Masifkan gerakan menyintai sesama manusia dan nilai kemanusiaan, gerakan menyumbangkan pikiran, waktu, tenaga, dan harta yang dimiliki untuk menolong orang lain yang kurang mampu, sehingga secara bertahap dan sistemik akan mengangkat warga masyarakat yang lemah menjadi kuat, dan akhirnya juga memperkuat Indonesia sebagai bangsa di pentas dunia.
“Umat Islam perlu secara terus-menerus menumbuhkan dan mengembangkan kesadaran baru untuk berbagi kepada masyarakat miskin dan lemah.”
Semangat untuk berkurban di hari raya ini di beberapa daerah telah menunjukkan antusiasme yang luar biasa, sehingga daging kurbannya melimpah. Sementara itu di sebagian wilayah Indonesia yang lain sangat minim, bahkan tidak ada yang berkurban. Semangat berkurban harus melahirkan semangat untuk berbagi, bukan hanya berbagi kepada masyarakat di sekitar, tetapi juga perlu diperluas jangkauannya sampai di daerah-daerah yang masuk dalam kategori daerah 3T (terdepan, terluar, dan tertinggal).
Kita perlu mengurangi ego sektoral dan mengembangkan ego komunal, semangat yang bersifat lokal perlu dikembangkan lagi dengan membangun semangat lintas sektoral, lintas daerah, dan lintas wilayah, sehingga kita yang mampu secara bersama-sama ikut memberikan sentuhan pertolongan untuk membahagiakan dan mengangkat mereka dari kondisi yang ada.
Semangat berkurban dan berbagi ini tidak cukup hanya dilakukan pada Idul Adha, tetapi perlu diteruskan pada hari-hari dan bulan-bulan berikutnya. Umat Islam perlu secara terus-menerus menumbuhkan dan mengembangkan kesadaran baru untuk berbagi kepada masyarakat miskin dan lemah.
Tak Sekadar Butuh Daging
Masyarakat yang kurang mampu tidak hanya butuh daging kurban, tetapi mereka membutuhkan kehidupan yang lebih baik secara lahir dan batin, fisiknya sehat, kebutuhan ekonominya tercukupi, anak-anaknya punya kesempatan untuk menempuh pendidikan sampai pendidikan tinggi, dan mendapatkan pekerjaan yang baik, sehingga pada akhirnya mereka juga ikut saling berbagi kepada sesama.

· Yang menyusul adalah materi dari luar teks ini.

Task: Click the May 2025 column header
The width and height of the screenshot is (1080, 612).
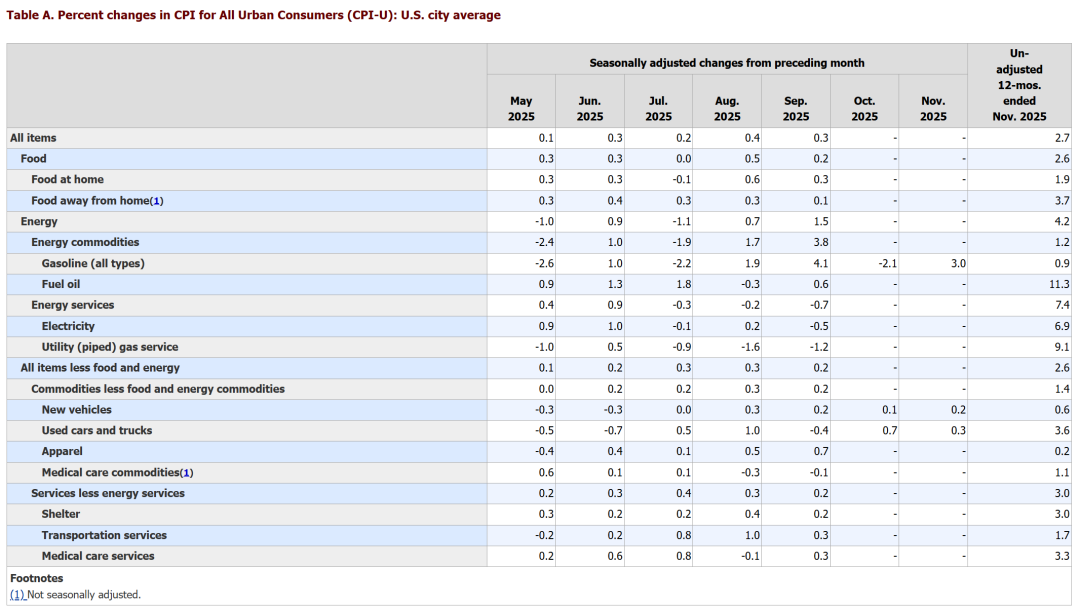Action: tap(521, 109)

“Tidak sempurna iman seseorang sehingga ia mencintai saudaanya sebagaimana ia mencintai dirinya sendiri.”
Nabi Muhammad SAW
Islam mengajarkan kepada kita untuk peduli terhadap anak yatim dan orang miskin, bahkan ditegaskan bahwa orang yang menghardik anak yatim dan tidak memberi makan orang miskin termasuk orang yang mendistakan agama (al-Ma’un: 1-7).
Oleh karena itu kita tidak boleh abai terhadap urusan anak yatim dan orang miskin. Mereka harus kita santuni dengan membagikan sebagian harta yang kita miliki. Allah menegaskan “Kamu sekali-kali tidak sampai kepada kebajikan (yang sempurna), sebelum kamu menafkahkan sebagian harta yang kamu cintai. Dan apa saja yang kamu nafkahkan maka sesungguhnya Allah mengetahuinya.” (Ali Imran: 92).
Kemauan kita untuk berbagi kepada sesama manusia, terutama bagi mereka yang tidak mampu, dengan memberikan sesuatu yang baik bagi mereka, adalah wujud kecintaan kita terhadap meraka. Rasulullah dalam haditsnya menegaskan. “Tidak sempurna iman seseorang sehingga ia mencintai saudaanya sebagaimana ia mencintai dirinya sendiri.” (HR Al-Bukhari dan Muslim).
Dalam hadits lain dinyatakan “Perumpamaan orang-orang beriman dalam hal saling mencintai, mengasihi, dan saling berempati bagaikan satu tubuh. Jika salah satu anggotanya merasakan sakit, maka seluruh tubuh turut merasakannya dengan berjaga dan merasakan demam.” (HR Bukhari dan Muslim).